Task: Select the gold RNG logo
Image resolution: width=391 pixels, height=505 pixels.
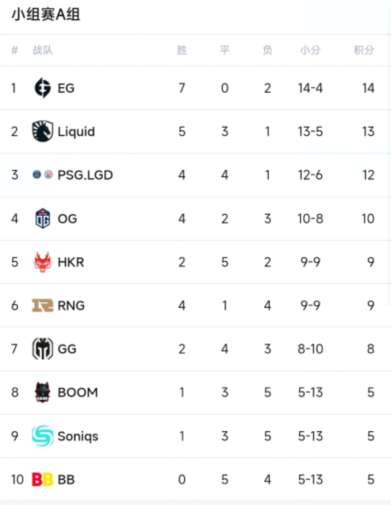Action: [42, 305]
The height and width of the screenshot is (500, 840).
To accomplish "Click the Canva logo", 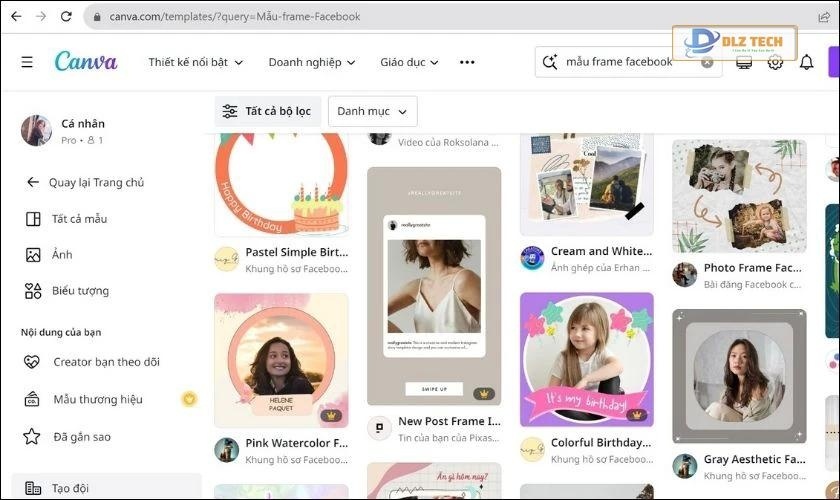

-.-.-

[Exercise description]: Turn the rows above into a numbered list, one line per item, with no blank lines. Leave the pictures out.

[Full solution]:
1. Task: Select the gold RNG logo
2. Image resolution: width=391 pixels, height=505 pixels.
3. Action: [42, 305]
4. The height and width of the screenshot is (500, 840).
5. To accomplish "Click the Canva logo", 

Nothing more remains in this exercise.